City Group’s strategy in refining the concept has included hiring Walter, well known for turning the Loa Bar at the International House Hotel in New Orleans into one of the country’s hippest watering holes. With cocktails awash in foraged local ingredients and tedious preparation methods, Walter is famous for applying a culinary approach to each layer of cocktail construction. Along with establishing Proverbial’s bar program, he will help City Group Hospitality’s other restaurants rethink how drinks support their menus.
“I think the (Proverbial) staff is going to have a blast making clever suggestions about what might go with this or that,” Walter says. “The eating experience is very relaxed and casual; it’s more like grazing.”
Chris Culotta is Proverbial’s general manager, and Steven O’Neill is its executive chef. O’Neill most recently worked under executive chef David Dickensauge at Beausoleil Coastal Cuisine, another City Group establishment. Here, he turns out a menu that’s approach is deliberately communal, and asks you to park your protein-starch-veggie entree prejudices at the door. That hottest of current culinary trends—food boards—come in many variations for dinner, dessert and brunch.
The steakhouse-inspired “Godfather” board, assembles a grilled 16-ounce ribeye with duck fat-roasted fingerling potatoes, spinach Rockefeller, roasted cauliflower, roasted garlic, sautéed mushrooms, and an inviting ramekin of housemade Worcestershire sauce. On the vegetarian board, grilled and marinated Portobello mushroom caps mingle with harissa carrots, pressed watermelon salad, roasted golden beets with feta, fresh bread slices and a bee pollen-dusted honeycomb, with surprise!, fresh granola. So many bites to curate.
The menu also includes other shareable appetizers, salads and small plates, as well as some traditional entrees.
Along with detailed cocktails, the restaurant aims to introduce diners to new wines, says wine manager Hilary Haniff.
“Our biggest focus on the wine list is going to be to try and introduce people to unfamiliar varietals or regions,” she says. “But we’ll also have those regions and varietals you’re more familiar with. I’m looking forward to asking customers what kinds of profiles they’re looking for, and suggesting something they’ll enjoy.”
The décor is warm and sophisticated with moss green banquets and soft, brown leather-backed chairs. The walls are painted a shade of green inspired by traditional Burgundy bottles, says Hightower. A covered side patio with ceiling fans and wintertime heat lamps gives diners an al fresco option.

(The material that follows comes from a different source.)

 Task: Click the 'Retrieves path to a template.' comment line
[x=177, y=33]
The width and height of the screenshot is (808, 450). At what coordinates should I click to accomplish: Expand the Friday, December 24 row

The restaurant’s logo is a red woodcut image of Pliny the Elder, the Roman philosopher who said, “In wine, there is truth.” Look for a stencil of Pliny’s image in the occasional cocktail or coffee foam, says bar manager Nick Carpenter.
And for diners inspired to write their own quotable quotes, a Plexiglass wall has been designed to capture their creativity. Buy a bottle of wine, scribble a proverb on the cork and drop it through. One day, it’ll be piled high with pearls of wisdom.